>> BEGIN TEXT
13.7.3 Status and Flags

Execution Status:

enum class VMStatus : uint8_t {
  kRunning = 0,     // Normal execution
  kHalted = 1,      // Execution completed
  kError = 2,       // Runtime error
  kBreakpoint = 3,  // Hit debugger breakpoint
  kYielded = 4      // Yielded for streaming
};

CPU Flags (set by comparisons):

struct VMFlags {
  bool zero = false;      // Result was zero/equal
  bool negative = false;  // Result was negative
  bool overflow = false;  // Arithmetic overflow
  bool carry = false;     // Carry/borrow
};

13.7.4 Resource Limits

Resource	Limit	Purpose
Call Stack	256 frames	Prevent stack overflow
Operand Stack	1024 values	Function argument passing
Cursors	16	Concurrent table scans
Sort Buffers	4	Concurrent ORDER BY
Hash Tables	4	Concurrent joins
Agg Tables	4	Concurrent GROUP BY
Window Buffers	4	Window functions
Set Op Buffers	4	UNION/INTERSECT/EXCEPT
Working Tables	8	Recursive CTEs
Parameters	256	Prepared statement bindings

13.8 Interpreter Implementation

The CVM interpreter uses computed goto (threaded code) for efficient dispatch.

13.8.1 Dispatch Table

class Interpreter {
private:
  // Dispatch table: 256 void* pointers to instruction handlers
  static void* dispatch_table_[256];

public:
  auto execute(VMContext& ctx) -> ExecutionResult;
};

13.8.2 Computed Goto Dispatch

The interpreter main loop uses computed goto for minimal dispatch overhead:

auto Interpreter::execute(VMContext& ctx) -> ExecutionResult {
  // Initialize dispatch table (once)
  static void* dispatch_table[] = {
    &&op_nop,          // 0x00
    &&op_move,         // 0x01
    &&op_move_int64,   // 0x02
    // ... 256 entries
  };

  // Fetch first instruction
  auto word = ctx.fetch_instruction();
  auto opcode = word >> 24;
  goto *dispatch_table[opcode];

op_nop:
  ctx.advance_pc(4);
  word = ctx.fetch_instruction();
  opcode = word >> 24;
  goto *dispatch_table[opcode];

op_move:
  {
    auto dst = (word >> 20) & 0xF;
    auto src = (word >> 16) & 0xF;
    ctx.set_register(dst, ctx.get_register(src));
  }
  ctx.advance_pc(4);
  word = ctx.fetch_instruction();
  opcode = word >> 24;
  goto *dispatch_table[opcode];

op_add_int64:
  {
    auto dst = (word >> 20) & 0xF;
    auto src1 = (word >> 16) & 0xF;
    auto src2 = (word >> 12) & 0xF;
    auto a = ctx.get_int64(src1);
    auto b = ctx.get_int64(src2);
    ctx.set_int64(dst, a + b);
  }
  ctx.advance_pc(4);
  word = ctx.fetch_instruction();
  opcode = word >> 24;
  goto *dispatch_table[opcode];

// ... handlers for all 256 opcodes

op_halt:
  ctx.set_status(VMStatus::kHalted);
  return ExecutionResult::kSuccess;
}

13.8.3 Why Computed Goto?

Computed goto provides significant performance benefits:

No Bounds Check: Direct table lookup, no range validation
Direct Jumps: Each handler jumps directly to the next
Better Branch Prediction: Dedicated indirect branch per handler
10-20% Faster: Measured improvement over switch-case

Comparison with Switch:

// Switch-based dispatch (slower)
>> END TEXT
>> BEGIN STORED ROWS
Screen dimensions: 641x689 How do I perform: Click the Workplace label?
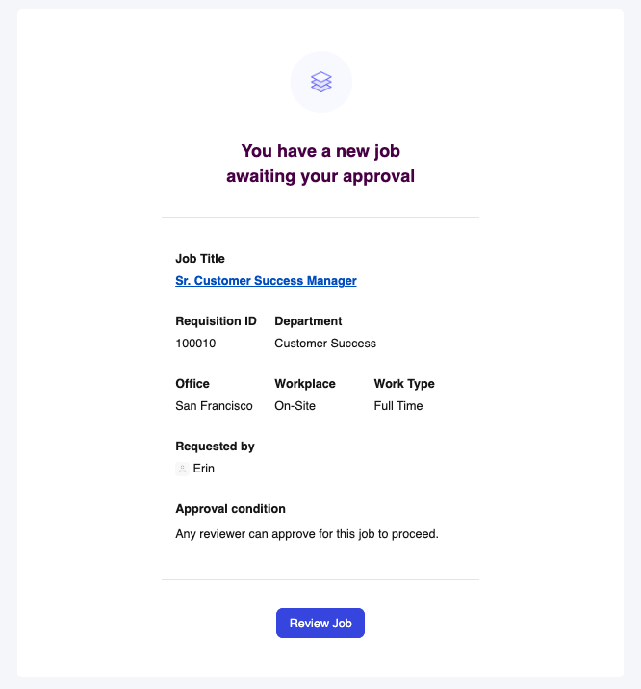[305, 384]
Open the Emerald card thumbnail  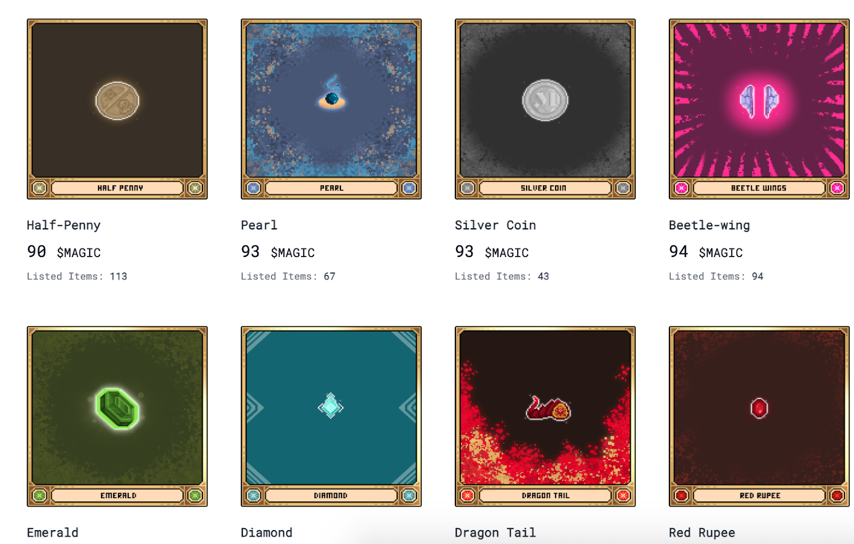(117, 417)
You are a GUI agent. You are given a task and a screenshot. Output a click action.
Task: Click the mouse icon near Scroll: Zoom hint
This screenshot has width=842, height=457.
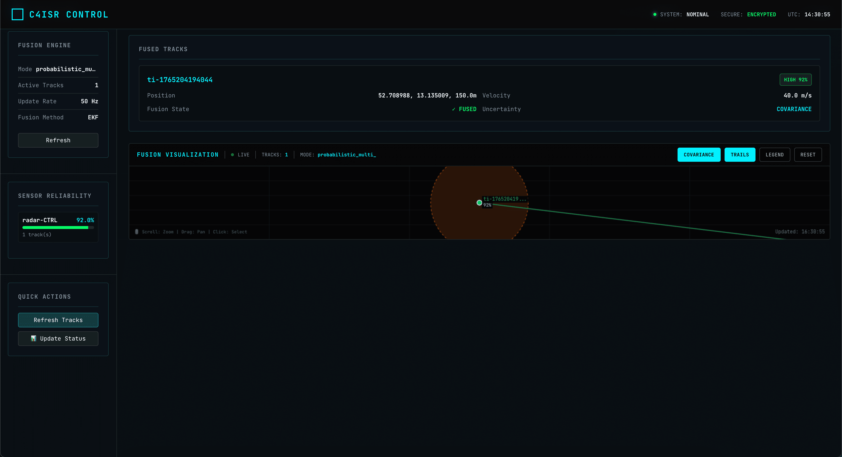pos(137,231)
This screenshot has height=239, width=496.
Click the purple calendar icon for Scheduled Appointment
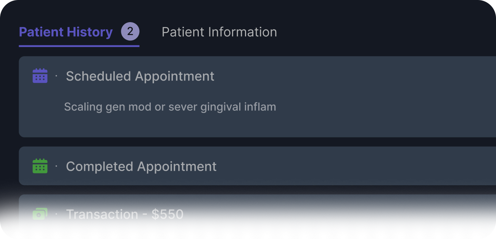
>> END STORED ROWS
__TASK TO CARRY OUT__.
Reproduce the portion of the interpreter text starting at "13.8.3 Why Computed" and ending at "Switch-based dispatch (slower)". The lines play no part in what you need to do.

__FINAL RESULT__.
13.8.3 Why Computed Goto?

Computed goto provides significant performance benefits:

No Bounds Check: Direct table lookup, no range validation
Direct Jumps: Each handler jumps directly to the next
Better Branch Prediction: Dedicated indirect branch per handler
10-20% Faster: Measured improvement over switch-case

Comparison with Switch:

// Switch-based dispatch (slower)